Anatomy of an Angular Workspace
As a Technical Lead, you know that project architecture is the foundation of scalability. When you run ng new, Angular generates a strictly defined workspace. Following this standard structure allows multiple developers to collaborate seamlessly, as every file has a predictable home. In a clean architecture approach, we separate our core logic from our UI and our configuration.
- Root Configuration Files
The root of your project contains configuration files that govern the entire workspace, from build settings to dependency management.
- angular.json: The CLI configuration. It defines how your app is built, served, and tested.

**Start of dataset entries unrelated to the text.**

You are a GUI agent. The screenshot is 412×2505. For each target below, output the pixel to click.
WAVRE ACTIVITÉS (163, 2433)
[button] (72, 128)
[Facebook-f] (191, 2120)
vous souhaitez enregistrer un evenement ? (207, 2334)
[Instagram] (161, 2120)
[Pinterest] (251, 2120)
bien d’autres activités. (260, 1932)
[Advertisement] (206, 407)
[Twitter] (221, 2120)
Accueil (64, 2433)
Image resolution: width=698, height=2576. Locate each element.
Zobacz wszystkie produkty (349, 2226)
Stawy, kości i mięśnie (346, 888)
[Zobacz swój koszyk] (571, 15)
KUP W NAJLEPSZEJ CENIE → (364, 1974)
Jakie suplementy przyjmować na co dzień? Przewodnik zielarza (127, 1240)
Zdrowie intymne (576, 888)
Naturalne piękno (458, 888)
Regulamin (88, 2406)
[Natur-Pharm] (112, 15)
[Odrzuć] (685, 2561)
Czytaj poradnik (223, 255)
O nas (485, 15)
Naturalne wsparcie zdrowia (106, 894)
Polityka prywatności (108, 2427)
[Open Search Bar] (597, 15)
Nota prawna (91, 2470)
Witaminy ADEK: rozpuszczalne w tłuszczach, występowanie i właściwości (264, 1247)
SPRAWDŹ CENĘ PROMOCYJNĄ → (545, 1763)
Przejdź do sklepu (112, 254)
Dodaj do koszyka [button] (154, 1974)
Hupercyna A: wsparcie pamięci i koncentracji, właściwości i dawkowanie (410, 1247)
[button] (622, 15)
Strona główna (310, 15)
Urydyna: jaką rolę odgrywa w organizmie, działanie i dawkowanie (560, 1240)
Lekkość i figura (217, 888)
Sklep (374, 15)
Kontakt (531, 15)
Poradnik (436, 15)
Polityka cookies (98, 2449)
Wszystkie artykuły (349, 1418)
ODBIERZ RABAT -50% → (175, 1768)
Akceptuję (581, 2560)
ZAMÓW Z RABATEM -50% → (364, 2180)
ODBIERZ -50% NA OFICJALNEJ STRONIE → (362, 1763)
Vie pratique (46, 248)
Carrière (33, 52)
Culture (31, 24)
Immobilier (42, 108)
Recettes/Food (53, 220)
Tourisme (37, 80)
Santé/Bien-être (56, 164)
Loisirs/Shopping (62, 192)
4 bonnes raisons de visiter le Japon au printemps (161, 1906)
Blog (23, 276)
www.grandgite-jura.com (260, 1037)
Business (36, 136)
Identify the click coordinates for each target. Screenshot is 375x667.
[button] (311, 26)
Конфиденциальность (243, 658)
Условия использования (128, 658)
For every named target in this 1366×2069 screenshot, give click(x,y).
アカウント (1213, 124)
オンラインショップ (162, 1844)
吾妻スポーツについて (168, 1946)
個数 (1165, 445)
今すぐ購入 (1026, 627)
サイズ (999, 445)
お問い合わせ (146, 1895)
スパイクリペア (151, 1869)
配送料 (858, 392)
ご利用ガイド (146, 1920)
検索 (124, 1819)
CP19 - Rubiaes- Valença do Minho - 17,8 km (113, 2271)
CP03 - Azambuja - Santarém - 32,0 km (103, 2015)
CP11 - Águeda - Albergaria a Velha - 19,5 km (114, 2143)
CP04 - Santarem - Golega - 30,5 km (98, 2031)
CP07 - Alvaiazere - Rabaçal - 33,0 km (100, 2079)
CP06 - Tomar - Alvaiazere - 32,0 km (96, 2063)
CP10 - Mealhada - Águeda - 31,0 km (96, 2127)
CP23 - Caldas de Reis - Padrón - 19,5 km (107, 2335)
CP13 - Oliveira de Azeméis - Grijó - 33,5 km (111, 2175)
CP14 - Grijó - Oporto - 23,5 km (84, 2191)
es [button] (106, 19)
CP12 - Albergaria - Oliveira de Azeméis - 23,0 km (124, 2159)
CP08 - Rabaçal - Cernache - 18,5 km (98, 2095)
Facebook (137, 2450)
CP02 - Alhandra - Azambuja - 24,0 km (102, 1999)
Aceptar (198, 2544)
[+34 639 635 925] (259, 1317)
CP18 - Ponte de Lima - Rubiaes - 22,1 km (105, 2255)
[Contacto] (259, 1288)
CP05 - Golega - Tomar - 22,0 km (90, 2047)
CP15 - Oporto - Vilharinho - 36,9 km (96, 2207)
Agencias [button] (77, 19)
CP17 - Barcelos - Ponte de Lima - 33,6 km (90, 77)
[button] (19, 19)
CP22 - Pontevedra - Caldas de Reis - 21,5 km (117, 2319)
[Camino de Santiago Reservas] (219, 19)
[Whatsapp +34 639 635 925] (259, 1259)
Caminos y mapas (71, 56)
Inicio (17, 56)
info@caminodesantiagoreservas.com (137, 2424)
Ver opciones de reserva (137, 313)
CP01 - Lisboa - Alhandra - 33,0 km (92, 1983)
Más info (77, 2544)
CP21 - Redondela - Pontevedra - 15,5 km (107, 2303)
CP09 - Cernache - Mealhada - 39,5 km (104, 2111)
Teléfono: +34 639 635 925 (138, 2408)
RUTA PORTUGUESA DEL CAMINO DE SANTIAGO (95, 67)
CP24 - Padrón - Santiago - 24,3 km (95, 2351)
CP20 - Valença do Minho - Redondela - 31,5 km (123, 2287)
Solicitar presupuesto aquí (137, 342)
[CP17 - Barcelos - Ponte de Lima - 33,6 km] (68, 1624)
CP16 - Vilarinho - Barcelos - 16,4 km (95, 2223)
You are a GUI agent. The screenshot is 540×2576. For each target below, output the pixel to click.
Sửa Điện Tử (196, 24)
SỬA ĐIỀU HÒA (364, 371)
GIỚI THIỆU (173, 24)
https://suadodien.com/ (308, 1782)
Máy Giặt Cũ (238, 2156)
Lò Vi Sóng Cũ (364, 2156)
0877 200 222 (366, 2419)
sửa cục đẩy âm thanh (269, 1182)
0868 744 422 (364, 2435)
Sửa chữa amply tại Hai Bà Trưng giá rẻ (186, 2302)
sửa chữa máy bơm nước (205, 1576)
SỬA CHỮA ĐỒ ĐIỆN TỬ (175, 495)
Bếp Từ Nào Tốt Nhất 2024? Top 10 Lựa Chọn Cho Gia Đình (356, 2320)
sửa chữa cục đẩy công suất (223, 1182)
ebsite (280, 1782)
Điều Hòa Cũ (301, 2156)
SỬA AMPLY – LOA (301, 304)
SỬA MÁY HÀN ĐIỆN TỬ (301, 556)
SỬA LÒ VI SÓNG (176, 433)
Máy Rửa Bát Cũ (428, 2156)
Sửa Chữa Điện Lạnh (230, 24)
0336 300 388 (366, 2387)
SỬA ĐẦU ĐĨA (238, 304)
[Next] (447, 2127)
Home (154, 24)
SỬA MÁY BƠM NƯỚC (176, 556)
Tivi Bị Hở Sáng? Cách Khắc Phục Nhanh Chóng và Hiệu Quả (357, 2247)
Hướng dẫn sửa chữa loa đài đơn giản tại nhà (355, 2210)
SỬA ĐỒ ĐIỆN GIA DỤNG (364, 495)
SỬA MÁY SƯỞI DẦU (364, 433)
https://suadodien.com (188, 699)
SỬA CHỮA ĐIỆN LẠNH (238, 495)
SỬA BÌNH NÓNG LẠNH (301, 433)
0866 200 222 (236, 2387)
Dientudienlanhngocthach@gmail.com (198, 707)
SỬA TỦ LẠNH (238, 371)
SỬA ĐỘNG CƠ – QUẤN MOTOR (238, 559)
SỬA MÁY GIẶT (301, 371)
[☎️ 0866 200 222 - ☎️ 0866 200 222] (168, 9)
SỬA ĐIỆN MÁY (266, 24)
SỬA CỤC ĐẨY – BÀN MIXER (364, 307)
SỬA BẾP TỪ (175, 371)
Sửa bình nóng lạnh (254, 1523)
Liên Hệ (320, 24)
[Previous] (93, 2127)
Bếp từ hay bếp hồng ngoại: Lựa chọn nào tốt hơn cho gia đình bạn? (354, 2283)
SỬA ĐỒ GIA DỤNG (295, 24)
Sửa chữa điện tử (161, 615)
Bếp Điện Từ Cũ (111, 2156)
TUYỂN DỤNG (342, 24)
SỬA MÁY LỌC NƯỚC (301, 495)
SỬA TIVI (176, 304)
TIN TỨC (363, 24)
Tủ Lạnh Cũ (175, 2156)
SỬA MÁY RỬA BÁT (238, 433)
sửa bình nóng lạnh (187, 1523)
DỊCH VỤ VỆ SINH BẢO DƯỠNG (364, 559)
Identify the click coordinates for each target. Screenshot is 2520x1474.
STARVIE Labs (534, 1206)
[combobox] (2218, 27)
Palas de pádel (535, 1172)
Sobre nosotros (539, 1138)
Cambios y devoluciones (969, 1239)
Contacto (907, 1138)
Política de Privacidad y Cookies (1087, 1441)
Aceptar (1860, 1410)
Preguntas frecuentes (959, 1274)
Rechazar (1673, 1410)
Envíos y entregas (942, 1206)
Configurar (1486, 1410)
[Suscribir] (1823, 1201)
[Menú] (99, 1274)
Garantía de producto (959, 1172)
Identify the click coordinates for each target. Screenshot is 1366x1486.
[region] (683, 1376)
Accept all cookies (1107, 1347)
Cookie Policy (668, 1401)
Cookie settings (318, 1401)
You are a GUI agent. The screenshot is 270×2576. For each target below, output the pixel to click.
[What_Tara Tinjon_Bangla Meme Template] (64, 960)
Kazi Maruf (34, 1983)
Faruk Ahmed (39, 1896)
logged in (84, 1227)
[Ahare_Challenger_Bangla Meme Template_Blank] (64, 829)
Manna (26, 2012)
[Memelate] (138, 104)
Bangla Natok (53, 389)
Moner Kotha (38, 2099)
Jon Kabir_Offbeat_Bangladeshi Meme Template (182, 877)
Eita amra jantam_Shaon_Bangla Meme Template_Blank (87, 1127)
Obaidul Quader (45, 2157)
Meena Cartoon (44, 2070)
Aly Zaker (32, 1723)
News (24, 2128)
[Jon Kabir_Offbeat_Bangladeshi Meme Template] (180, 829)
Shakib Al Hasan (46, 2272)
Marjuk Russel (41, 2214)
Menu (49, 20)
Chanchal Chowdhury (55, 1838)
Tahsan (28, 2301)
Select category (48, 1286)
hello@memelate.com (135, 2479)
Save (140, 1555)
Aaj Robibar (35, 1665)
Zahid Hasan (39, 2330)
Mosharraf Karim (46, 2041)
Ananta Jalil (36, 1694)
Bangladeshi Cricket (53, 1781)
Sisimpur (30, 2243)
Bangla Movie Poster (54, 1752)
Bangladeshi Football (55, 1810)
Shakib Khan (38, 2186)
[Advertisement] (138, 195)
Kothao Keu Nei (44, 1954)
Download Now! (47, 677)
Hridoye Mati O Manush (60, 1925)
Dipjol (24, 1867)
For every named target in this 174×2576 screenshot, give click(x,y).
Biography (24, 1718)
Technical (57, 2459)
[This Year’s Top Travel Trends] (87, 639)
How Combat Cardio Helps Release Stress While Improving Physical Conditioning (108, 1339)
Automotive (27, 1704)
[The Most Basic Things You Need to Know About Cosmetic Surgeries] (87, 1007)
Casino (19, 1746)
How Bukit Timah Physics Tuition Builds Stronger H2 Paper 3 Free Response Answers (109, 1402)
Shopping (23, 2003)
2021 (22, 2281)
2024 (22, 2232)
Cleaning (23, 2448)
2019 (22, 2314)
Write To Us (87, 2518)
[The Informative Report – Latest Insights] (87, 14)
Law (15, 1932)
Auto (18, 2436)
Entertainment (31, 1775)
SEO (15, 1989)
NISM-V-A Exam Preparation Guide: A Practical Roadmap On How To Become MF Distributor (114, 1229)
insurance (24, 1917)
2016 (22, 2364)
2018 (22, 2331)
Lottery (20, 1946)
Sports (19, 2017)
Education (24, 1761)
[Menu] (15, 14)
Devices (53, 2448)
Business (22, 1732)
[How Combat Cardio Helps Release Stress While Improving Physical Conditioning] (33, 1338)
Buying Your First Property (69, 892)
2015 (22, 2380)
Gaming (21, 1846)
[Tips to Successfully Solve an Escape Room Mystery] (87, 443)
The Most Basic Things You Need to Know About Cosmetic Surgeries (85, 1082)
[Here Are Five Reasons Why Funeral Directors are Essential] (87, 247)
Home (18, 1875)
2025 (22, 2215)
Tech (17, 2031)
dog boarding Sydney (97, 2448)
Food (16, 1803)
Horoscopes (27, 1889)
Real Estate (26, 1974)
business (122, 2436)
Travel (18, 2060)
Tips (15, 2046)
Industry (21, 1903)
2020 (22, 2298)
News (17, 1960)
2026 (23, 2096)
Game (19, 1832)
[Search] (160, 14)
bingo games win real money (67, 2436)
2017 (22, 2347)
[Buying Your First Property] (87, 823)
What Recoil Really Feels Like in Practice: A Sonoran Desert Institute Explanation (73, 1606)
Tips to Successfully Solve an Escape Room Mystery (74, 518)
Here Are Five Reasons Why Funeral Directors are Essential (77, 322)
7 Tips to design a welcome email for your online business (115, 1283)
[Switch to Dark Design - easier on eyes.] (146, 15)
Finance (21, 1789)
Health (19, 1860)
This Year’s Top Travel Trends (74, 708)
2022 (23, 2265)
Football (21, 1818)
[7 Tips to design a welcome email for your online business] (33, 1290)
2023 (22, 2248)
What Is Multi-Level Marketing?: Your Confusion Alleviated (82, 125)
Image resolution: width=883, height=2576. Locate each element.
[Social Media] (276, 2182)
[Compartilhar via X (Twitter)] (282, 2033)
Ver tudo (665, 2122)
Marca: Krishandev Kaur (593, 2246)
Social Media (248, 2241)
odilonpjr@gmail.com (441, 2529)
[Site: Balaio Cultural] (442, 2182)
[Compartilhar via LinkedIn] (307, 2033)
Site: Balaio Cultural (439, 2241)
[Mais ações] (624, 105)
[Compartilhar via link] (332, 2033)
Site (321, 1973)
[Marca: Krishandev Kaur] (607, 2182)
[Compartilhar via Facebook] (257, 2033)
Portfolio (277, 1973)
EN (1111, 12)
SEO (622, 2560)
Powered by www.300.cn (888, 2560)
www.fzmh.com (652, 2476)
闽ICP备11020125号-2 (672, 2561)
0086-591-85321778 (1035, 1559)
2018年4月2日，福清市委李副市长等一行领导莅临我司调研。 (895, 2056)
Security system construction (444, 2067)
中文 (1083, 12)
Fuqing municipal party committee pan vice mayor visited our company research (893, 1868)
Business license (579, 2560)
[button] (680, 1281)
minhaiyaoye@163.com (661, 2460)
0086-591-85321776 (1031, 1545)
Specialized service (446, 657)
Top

- package.json: Manages your NPM dependencies and scripts (like
npm start). - tsconfig.json: Configures the TypeScript compiler options for the project.
- src/: The heart of the application where all source code lives.
- The 'src' Folder
Inside src, you find the files that actually get compiled into your web application. This is where the 'magic' happens.
| Folder/File | Description |
|---|---|
| app/ | Contains the components, services, and modules of your application. |
| assets/ | Stores static files like images, icons, and global configuration JSONs. |
| environments/ | Holds environment-specific variables (e.g., API URLs for Dev vs Prod). |
| index.html | The main HTML page served to users; Angular injects your app here. |
| main.ts | The entry point for the application that bootstraps the root module. |
| styles.scss | Global CSS/SCSS styles applied to the entire application. |
- The 'app' Folder Structure
Inside src/app, a common professional pattern is to group files by feature or type. For a complex tool like Revochamp, you might see subfolders like core/ (for singleton services), shared/ (for reusable UI components), and features/ (for specific app modules).
File Naming Conventions
Angular uses a specific naming convention: name.type.extension. For example, a component for user profiles would be named user-profile.component.ts. This makes it immediately obvious what each file does without opening it.